Graduate School of Pharmaceutical Sciences, Laboratory of Molecular Metabology, Kyoto University, Kyoto, Japan.
The University of Manchester, Faculty of Biology, Medicine and Health, Oxford Road, Manchester, M13 9PL, UK.
Commun Biol. 2020 May 6;3(1):211. doi: 10.1038/s42003-020-0942-0.

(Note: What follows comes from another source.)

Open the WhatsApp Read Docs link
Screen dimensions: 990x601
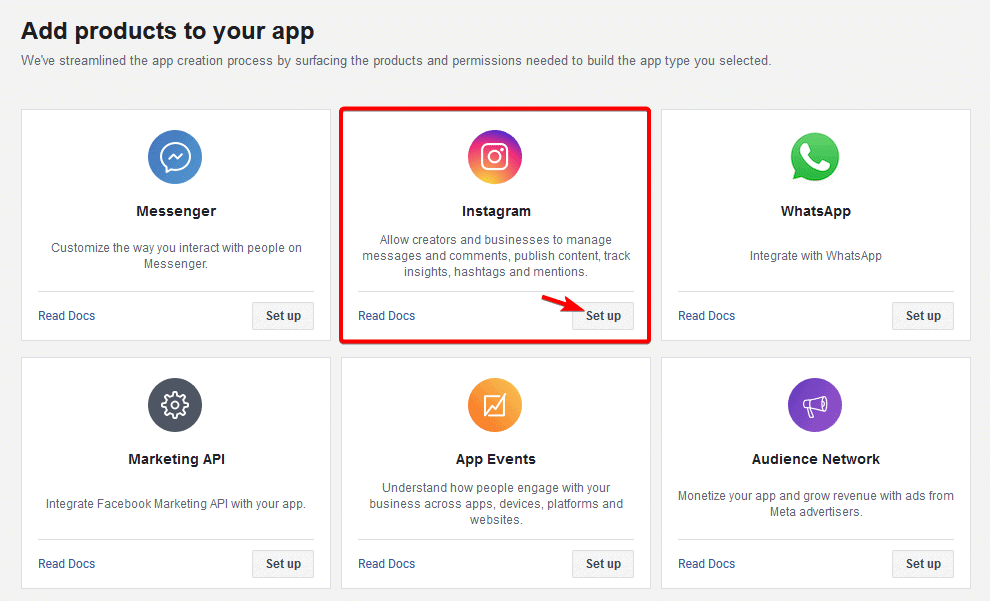tap(706, 315)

The methyl cycle is a universal metabolic pathway providing methyl groups for the methylation of nuclei acids and proteins, regulating all aspects of cellular physiology. We have previously shown that methyl cycle inhibition in mammals strongly affects circadian rhythms. Since the methyl cycle and circadian clocks have evolved early during evolution and operate in organisms across the tree of life, we sought to determine whether the link between the two is also conserved. Here, we show that methyl cycle inhibition affects biological rhythms in species ranging from unicellular algae to humans, separated by more than 1 billion years of evolution. In contrast, the cyanobacterial clock is resistant to methyl cycle inhibition, although we demonstrate that methylations themselves regulate circadian rhythms in this organism. Mammalian cells with a rewired bacteria-like methyl cycle are protected, like cyanobacteria, from methyl cycle inhibition, providing interesting new possibilities for the treatment of methylation deficiencies.
甲基循环是一种普遍的代谢途径,为核酸和蛋白质的甲基化提供甲基,调节细胞生理的各个方面。我们之前已经表明,哺乳动物的甲基循环抑制强烈影响昼夜节律。由于甲基循环和生物钟在进化早期就已经进化,并在生命之树上的各种生物中发挥作用,我们试图确定两者之间的联系是否也被保守。在这里,我们表明,甲基循环抑制会影响从单细胞藻类到人类等物种的生物节律,这些物种之间的进化时间跨度超过 10 亿年。相比之下,蓝藻生物钟对甲基循环抑制具有抗性,尽管我们证明甲基本身调节该生物的昼夜节律。具有重布线细菌样甲基循环的哺乳动物细胞受到保护,就像蓝藻一样,免受甲基循环抑制的影响,为甲基化缺陷的治疗提供了有趣的新可能性。